_Exercise directions_
Output the data in full. Keep every entry exactly as written.

──────────────────────────────

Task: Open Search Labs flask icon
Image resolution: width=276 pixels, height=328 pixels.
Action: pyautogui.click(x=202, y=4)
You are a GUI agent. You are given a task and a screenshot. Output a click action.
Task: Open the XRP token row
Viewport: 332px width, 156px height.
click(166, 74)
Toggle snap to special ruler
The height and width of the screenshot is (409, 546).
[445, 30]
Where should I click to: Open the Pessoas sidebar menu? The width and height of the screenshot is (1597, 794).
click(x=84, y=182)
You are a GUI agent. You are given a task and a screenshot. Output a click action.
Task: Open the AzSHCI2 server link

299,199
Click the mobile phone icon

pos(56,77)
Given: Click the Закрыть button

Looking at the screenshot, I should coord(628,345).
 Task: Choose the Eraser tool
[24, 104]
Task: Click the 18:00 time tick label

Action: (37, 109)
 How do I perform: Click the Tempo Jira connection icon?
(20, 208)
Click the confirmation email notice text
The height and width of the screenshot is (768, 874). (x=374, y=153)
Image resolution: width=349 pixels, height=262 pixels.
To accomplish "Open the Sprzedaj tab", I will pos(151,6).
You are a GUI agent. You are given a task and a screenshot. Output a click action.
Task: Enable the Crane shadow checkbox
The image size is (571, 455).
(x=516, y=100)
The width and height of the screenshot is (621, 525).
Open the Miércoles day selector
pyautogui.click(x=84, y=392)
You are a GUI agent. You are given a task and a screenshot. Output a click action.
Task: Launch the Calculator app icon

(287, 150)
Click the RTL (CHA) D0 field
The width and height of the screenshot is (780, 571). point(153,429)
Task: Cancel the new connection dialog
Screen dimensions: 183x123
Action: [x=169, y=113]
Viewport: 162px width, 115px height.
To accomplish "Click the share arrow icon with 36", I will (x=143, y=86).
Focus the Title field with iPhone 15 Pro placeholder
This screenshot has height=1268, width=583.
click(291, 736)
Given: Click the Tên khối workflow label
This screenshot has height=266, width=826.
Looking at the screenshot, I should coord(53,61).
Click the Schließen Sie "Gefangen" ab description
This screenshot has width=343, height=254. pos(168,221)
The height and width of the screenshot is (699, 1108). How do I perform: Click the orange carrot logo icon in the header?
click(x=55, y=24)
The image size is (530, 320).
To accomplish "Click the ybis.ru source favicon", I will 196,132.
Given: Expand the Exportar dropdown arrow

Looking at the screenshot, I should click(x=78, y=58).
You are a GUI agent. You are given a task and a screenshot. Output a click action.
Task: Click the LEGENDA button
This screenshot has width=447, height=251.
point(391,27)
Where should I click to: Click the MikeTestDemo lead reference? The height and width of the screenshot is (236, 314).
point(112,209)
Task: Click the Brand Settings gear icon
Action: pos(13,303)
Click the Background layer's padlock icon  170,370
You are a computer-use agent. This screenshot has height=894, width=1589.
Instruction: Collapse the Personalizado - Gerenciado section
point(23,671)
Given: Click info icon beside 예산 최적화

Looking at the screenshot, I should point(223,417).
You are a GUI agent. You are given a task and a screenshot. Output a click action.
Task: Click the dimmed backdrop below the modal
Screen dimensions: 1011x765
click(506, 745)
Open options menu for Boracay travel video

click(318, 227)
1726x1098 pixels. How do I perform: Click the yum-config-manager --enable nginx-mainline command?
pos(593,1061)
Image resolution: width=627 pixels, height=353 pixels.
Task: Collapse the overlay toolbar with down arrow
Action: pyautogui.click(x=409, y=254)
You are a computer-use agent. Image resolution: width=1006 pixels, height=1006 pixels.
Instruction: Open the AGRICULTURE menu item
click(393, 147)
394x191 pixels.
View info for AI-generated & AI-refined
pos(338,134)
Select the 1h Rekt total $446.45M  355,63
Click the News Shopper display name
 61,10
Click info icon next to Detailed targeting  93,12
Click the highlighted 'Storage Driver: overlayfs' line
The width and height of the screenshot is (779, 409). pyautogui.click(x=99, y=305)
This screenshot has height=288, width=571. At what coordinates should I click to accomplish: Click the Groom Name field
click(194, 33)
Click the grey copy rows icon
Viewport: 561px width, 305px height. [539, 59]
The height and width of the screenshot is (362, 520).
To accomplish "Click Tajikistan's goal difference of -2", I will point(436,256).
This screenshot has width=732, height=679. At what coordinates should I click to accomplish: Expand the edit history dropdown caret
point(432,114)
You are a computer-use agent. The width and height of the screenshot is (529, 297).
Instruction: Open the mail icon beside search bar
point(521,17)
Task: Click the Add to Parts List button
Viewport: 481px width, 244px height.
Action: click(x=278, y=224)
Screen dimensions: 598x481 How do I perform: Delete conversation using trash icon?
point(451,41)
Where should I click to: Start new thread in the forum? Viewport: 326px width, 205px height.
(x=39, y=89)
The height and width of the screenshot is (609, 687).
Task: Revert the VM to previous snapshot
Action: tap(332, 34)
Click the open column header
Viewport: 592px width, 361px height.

──────────────────────────────

_Reply to the exercise_
Task: Open Search Labs flask icon
Image resolution: width=276 pixels, height=328 pixels.
Action: pyautogui.click(x=202, y=4)
You are a GUI agent. You are given a task and a screenshot. Output a click action.
Task: Open the XRP token row
Viewport: 332px width, 156px height.
click(166, 74)
Toggle snap to special ruler
The height and width of the screenshot is (409, 546).
[445, 30]
Where should I click to: Open the Pessoas sidebar menu? The width and height of the screenshot is (1597, 794).
click(x=84, y=182)
You are a GUI agent. You are given a task and a screenshot. Output a click action.
Task: Open the AzSHCI2 server link

299,199
Click the mobile phone icon

pos(56,77)
Given: Click the Закрыть button

Looking at the screenshot, I should coord(628,345).
 Task: Choose the Eraser tool
[24, 104]
Task: Click the 18:00 time tick label

Action: (37, 109)
 How do I perform: Click the Tempo Jira connection icon?
(20, 208)
Click the confirmation email notice text
The height and width of the screenshot is (768, 874). (x=374, y=153)
Image resolution: width=349 pixels, height=262 pixels.
To accomplish "Open the Sprzedaj tab", I will pos(151,6).
You are a GUI agent. You are given a task and a screenshot. Output a click action.
Task: Enable the Crane shadow checkbox
The image size is (571, 455).
(x=516, y=100)
The width and height of the screenshot is (621, 525).
Open the Miércoles day selector
pyautogui.click(x=84, y=392)
You are a GUI agent. You are given a task and a screenshot. Output a click action.
Task: Launch the Calculator app icon

(287, 150)
Click the RTL (CHA) D0 field
The width and height of the screenshot is (780, 571). point(153,429)
Task: Cancel the new connection dialog
Screen dimensions: 183x123
Action: [x=169, y=113]
Viewport: 162px width, 115px height.
To accomplish "Click the share arrow icon with 36", I will (x=143, y=86).
Focus the Title field with iPhone 15 Pro placeholder
This screenshot has height=1268, width=583.
click(291, 736)
Given: Click the Tên khối workflow label
This screenshot has height=266, width=826.
Looking at the screenshot, I should coord(53,61).
Click the Schließen Sie "Gefangen" ab description
This screenshot has width=343, height=254. pos(168,221)
The height and width of the screenshot is (699, 1108). How do I perform: Click the orange carrot logo icon in the header?
click(x=55, y=24)
The image size is (530, 320).
To accomplish "Click the ybis.ru source favicon", I will 196,132.
Given: Expand the Exportar dropdown arrow

Looking at the screenshot, I should click(x=78, y=58).
You are a GUI agent. You are given a task and a screenshot. Output a click action.
Task: Click the LEGENDA button
This screenshot has width=447, height=251.
point(391,27)
Where should I click to: Click the MikeTestDemo lead reference? The height and width of the screenshot is (236, 314).
point(112,209)
Task: Click the Brand Settings gear icon
Action: pos(13,303)
Click the Background layer's padlock icon  170,370
You are a computer-use agent. This screenshot has height=894, width=1589.
Instruction: Collapse the Personalizado - Gerenciado section
point(23,671)
Given: Click info icon beside 예산 최적화

Looking at the screenshot, I should point(223,417).
You are a GUI agent. You are given a task and a screenshot. Output a click action.
Task: Click the dimmed backdrop below the modal
Screen dimensions: 1011x765
click(506, 745)
Open options menu for Boracay travel video

click(318, 227)
1726x1098 pixels. How do I perform: Click the yum-config-manager --enable nginx-mainline command?
pos(593,1061)
Image resolution: width=627 pixels, height=353 pixels.
Task: Collapse the overlay toolbar with down arrow
Action: pyautogui.click(x=409, y=254)
You are a computer-use agent. Image resolution: width=1006 pixels, height=1006 pixels.
Instruction: Open the AGRICULTURE menu item
click(393, 147)
394x191 pixels.
View info for AI-generated & AI-refined
pos(338,134)
Select the 1h Rekt total $446.45M  355,63
Click the News Shopper display name
 61,10
Click info icon next to Detailed targeting  93,12
Click the highlighted 'Storage Driver: overlayfs' line
The width and height of the screenshot is (779, 409). pyautogui.click(x=99, y=305)
This screenshot has height=288, width=571. At what coordinates should I click to accomplish: Click the Groom Name field
click(194, 33)
Click the grey copy rows icon
Viewport: 561px width, 305px height. [539, 59]
The height and width of the screenshot is (362, 520).
To accomplish "Click Tajikistan's goal difference of -2", I will point(436,256).
This screenshot has width=732, height=679. At what coordinates should I click to accomplish: Expand the edit history dropdown caret
point(432,114)
You are a computer-use agent. The width and height of the screenshot is (529, 297).
Instruction: Open the mail icon beside search bar
point(521,17)
Task: Click the Add to Parts List button
Viewport: 481px width, 244px height.
Action: click(x=278, y=224)
Screen dimensions: 598x481 How do I perform: Delete conversation using trash icon?
point(451,41)
Where should I click to: Start new thread in the forum? Viewport: 326px width, 205px height.
(x=39, y=89)
The height and width of the screenshot is (609, 687).
Task: Revert the VM to previous snapshot
Action: tap(332, 34)
Click the open column header
Viewport: 592px width, 361px height.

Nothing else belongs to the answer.